§ **INSTRUCTION**
Copy the listing below from its first line through the line containing "Given: Click the word teknisi", keeping every line unchanged. Leave out the pictures.

Records of locating words and elements:
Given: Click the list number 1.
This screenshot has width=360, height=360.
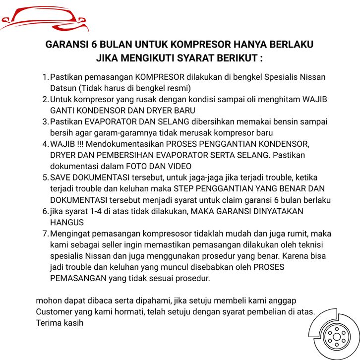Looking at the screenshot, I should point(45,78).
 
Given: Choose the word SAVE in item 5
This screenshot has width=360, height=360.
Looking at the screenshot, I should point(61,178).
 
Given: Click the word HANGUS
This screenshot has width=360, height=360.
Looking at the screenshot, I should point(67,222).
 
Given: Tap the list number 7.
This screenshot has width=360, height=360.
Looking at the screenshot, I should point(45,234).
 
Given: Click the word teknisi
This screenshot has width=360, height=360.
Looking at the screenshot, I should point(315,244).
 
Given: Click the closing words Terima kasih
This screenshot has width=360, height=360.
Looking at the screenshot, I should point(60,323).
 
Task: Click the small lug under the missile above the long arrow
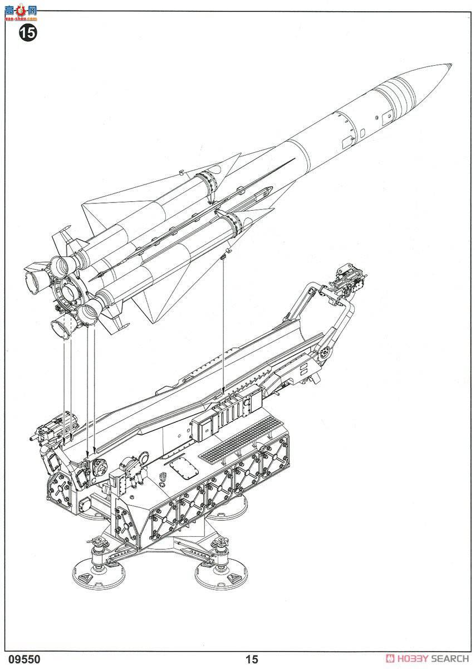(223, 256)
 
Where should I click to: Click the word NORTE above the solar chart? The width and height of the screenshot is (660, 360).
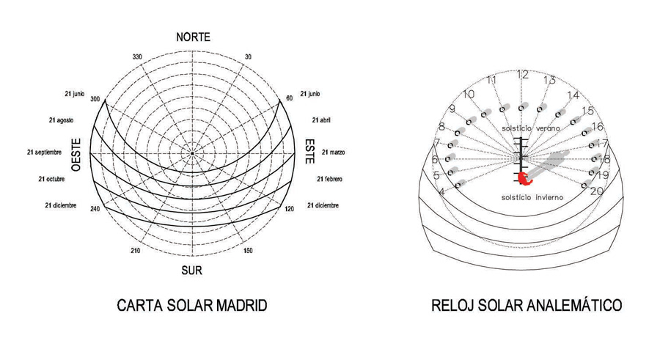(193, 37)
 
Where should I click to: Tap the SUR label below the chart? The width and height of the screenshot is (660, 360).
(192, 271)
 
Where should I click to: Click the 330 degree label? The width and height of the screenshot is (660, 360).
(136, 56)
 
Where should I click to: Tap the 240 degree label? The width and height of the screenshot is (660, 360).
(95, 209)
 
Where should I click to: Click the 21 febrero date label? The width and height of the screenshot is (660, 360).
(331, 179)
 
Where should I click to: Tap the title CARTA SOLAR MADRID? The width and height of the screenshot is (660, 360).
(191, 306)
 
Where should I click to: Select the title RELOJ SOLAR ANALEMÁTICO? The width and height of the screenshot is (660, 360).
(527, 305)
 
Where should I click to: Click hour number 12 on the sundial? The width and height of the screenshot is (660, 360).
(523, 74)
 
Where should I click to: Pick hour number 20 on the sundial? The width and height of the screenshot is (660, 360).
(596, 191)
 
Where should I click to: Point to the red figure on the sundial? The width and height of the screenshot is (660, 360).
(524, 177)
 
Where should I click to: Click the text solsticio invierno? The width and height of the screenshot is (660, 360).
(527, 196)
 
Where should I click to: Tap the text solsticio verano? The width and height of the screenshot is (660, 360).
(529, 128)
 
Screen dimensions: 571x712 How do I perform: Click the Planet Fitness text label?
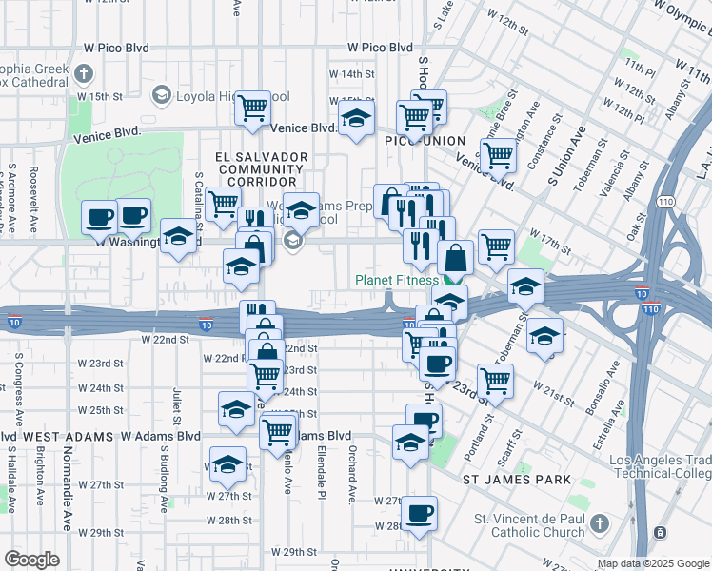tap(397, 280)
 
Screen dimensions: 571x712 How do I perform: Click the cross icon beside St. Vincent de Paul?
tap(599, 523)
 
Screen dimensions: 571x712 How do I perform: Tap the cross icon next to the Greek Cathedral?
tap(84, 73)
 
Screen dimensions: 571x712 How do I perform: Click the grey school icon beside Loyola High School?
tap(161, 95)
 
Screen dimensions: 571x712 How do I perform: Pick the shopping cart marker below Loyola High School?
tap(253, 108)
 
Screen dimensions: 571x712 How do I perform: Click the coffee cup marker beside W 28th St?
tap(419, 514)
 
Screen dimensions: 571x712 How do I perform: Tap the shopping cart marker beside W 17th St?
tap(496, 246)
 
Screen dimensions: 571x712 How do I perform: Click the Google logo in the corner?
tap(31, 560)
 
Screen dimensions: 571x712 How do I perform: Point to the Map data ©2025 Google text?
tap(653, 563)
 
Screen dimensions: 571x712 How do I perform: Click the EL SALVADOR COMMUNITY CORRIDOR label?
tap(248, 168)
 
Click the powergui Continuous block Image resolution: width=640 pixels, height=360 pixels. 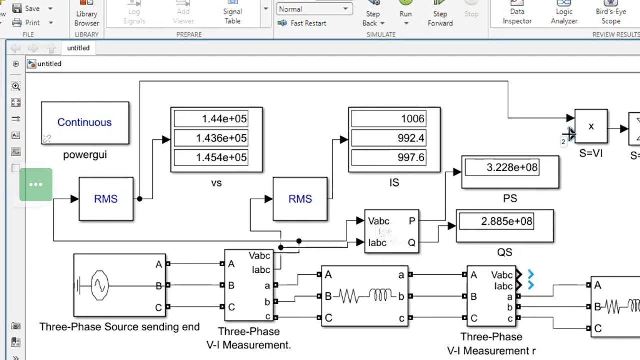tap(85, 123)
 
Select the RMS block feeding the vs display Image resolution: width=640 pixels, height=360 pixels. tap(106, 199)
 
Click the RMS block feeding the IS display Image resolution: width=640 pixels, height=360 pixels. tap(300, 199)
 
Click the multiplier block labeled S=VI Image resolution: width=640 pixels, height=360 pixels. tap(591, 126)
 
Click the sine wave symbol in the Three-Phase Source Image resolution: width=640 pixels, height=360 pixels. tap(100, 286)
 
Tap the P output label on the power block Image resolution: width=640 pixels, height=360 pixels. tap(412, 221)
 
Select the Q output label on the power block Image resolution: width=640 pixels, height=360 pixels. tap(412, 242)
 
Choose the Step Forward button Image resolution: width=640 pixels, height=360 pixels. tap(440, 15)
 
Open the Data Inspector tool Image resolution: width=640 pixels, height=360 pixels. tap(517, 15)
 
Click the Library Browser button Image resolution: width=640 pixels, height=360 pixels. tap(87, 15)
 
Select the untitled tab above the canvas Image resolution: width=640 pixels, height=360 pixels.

§ **THE RESPONSE**
Given: Click the list number 1.
This screenshot has width=360, height=360.
Looking at the screenshot, I should point(45,78).
 
Given: Choose the word SAVE in item 5
This screenshot has width=360, height=360.
Looking at the screenshot, I should point(61,178).
 
Given: Click the word HANGUS
This screenshot has width=360, height=360.
Looking at the screenshot, I should point(67,222).
 
Given: Tap the list number 7.
This screenshot has width=360, height=360.
Looking at the screenshot, I should point(45,234).
 
Given: Click the word teknisi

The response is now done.